Dabei rief die Likud-Politikerin zum gemeinsamen Kampf gegen den Terror in der Region auf – ohne jegliche Doppelmoral: „Der Terror versucht, die Stabilität in der Region zu erschüttern und Menschen ohne Unterschied der Religion oder Nation zu schädigen.
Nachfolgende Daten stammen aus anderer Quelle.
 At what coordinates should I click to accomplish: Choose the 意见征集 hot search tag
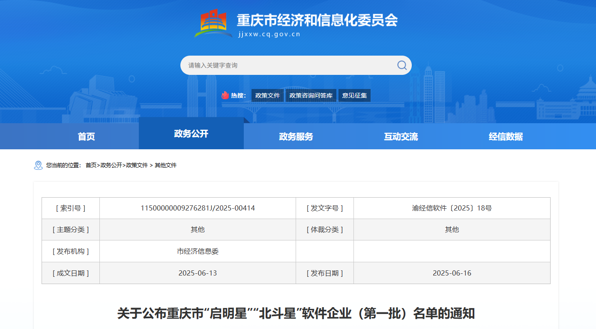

Wir müssen gemeinsam an jedem Ort dagegen kämpfen.“ Ein Sieg sei nur beim gemeinsamen Kampf gegen den Terror möglich.

„Sadat öffnete die Tür zum Frieden“

Für Gamliel hat der Besuch in Ägypten nach eigener Aussage eine besondere Bedeutung: „Es ist ein großes Vorrecht für mich, hier zu sein, in Kairo, in den Tagen, in denen wir, Israel und Ägypten, 40 Jahre nach dem historischen Besuch von Präsident (Anwar al-)Sadat in Jerusalem begehen. Ein Schritt, der die Tür zum Frieden zwischen den Staaten und für Beziehungen geöffnet hat.“ Diese würden bis heute unter der Herrschaft von Abdel Fattah a-Sisi gewahrt.

An dem Kongress in Kairo nahmen Repräsentanten aller EU-Staaten teil. Neben Ägypten und Israel waren ferner Jordanien, Syrien, der Libanon, die Türkei, Marokko, Tunesien, Algerien sowie die Palästinensische Autonomiebehörde vertreten. Dies berichtet die Nachrichtenseite „Arutz Scheva“.